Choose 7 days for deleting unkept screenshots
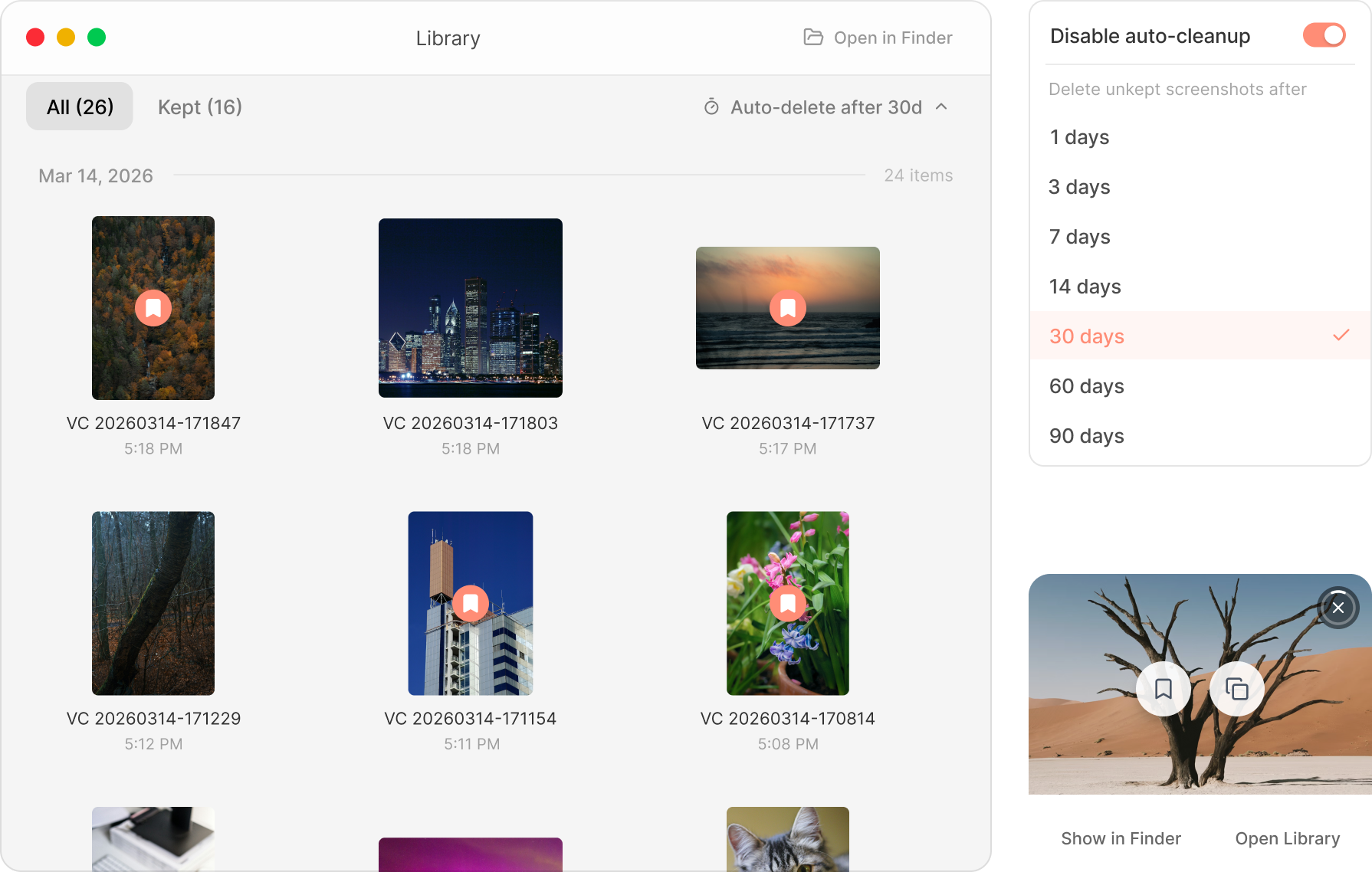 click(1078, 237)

========================

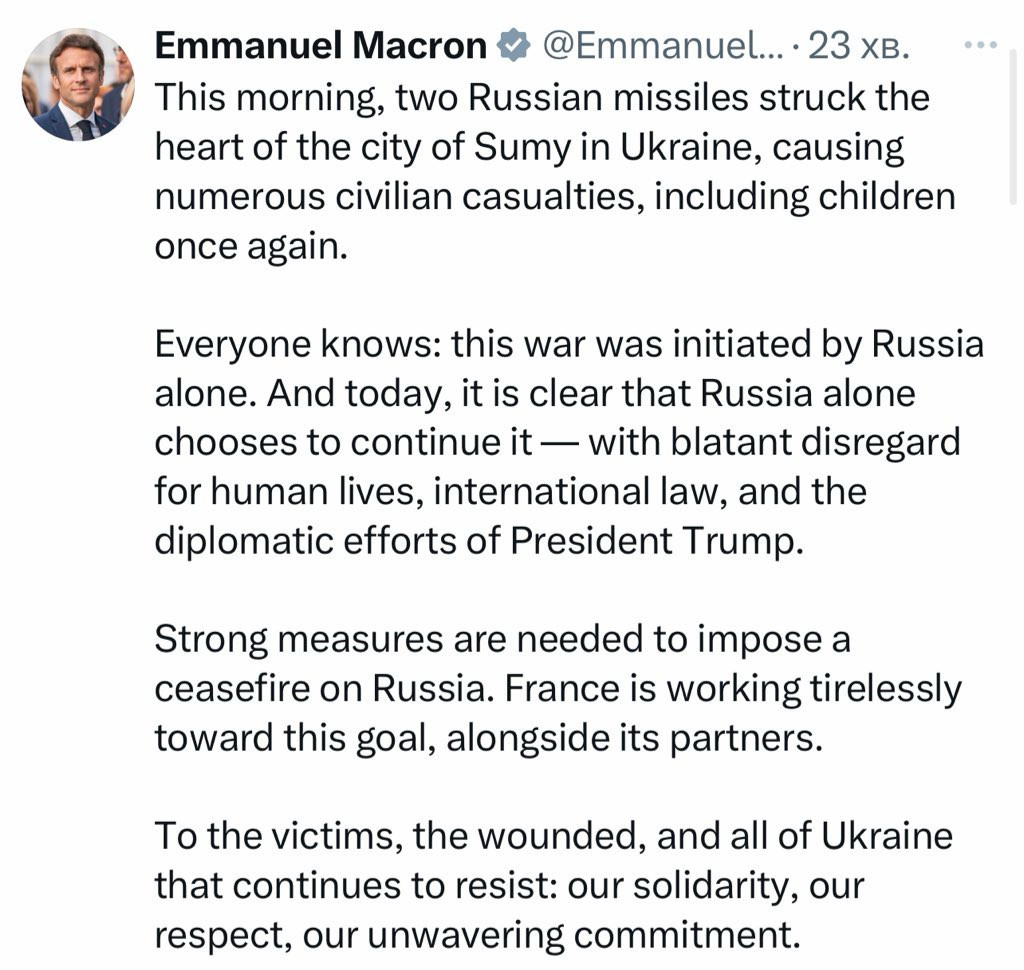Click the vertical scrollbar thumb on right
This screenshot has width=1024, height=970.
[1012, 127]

========================

Retype the records word for word, from the line containing "Click the vertical scrollbar thumb on right" through the line containing "[1012, 127]", including both of those lines. Leave out the pictures.

## TASK SOLUTION
Click the vertical scrollbar thumb on right
This screenshot has width=1024, height=970.
[1012, 127]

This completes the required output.